After HTTPS traffic comes here, it will be decrypted with the relevant TLS certificate, and then forwarded to the corresponding backend according to the forwarding rules in the /var/lib/haproxy/conf/os_edge_reencrypt_be.map mapping file.

^user-management.caas-aio-apps.trystack.cn(:[0-9]+)?(/.*)?$ be_edge_http:user-management:user-management
^test-groupcbc37148-3scale-apicast-staging.caas-aio-apps.trystack.cn(:[0-9]+)?(/.*)?$ be_edge_http:mep-apigateway:zync-3scale-api-sp8kr
^test-groupcbc37148-3scale-apicast-production.caas-aio-apps.trystack.cn(:[0-9]+)?(/.*)?$ be_edge_http:mep-apigateway:zync-3scale-api-twdpk
^test-group26a9a65d-3scale-apicast-staging.caas-aio-apps.trystack.cn(:[0-9]+)?(/.*)?$ be_edge_http:mep-apigateway:zync-3scale-api-r7rwm
^test-group26a9a65d-3scale-apicast-production.caas-aio-apps.trystack.cn(:[0-9]+)?(/.*)?$

It is exactly the same as HTTP, and the backend forwards the traffic to the corresponding service Pod according to the pod address inside the cluster in the configuration, and from here it goes through the Kubernetes internal network.
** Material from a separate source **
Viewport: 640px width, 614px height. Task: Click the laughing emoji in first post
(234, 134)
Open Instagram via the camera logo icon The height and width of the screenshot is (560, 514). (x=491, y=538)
The essence of creating/deleting Route API resources is to modify the configuration of HAProxy to control the direction of traffic. The seven-layer load balancing capability of OpenShift Router is also provided by HAProxy on the Infra node.

Similar to Ingress, the service selector of OpenShift Route is only used to add relevant backend Pods to the HAProxy configuration, but in actual use, the Kubernetes Service layer is skipped to avoid the performance impact caused by iptables.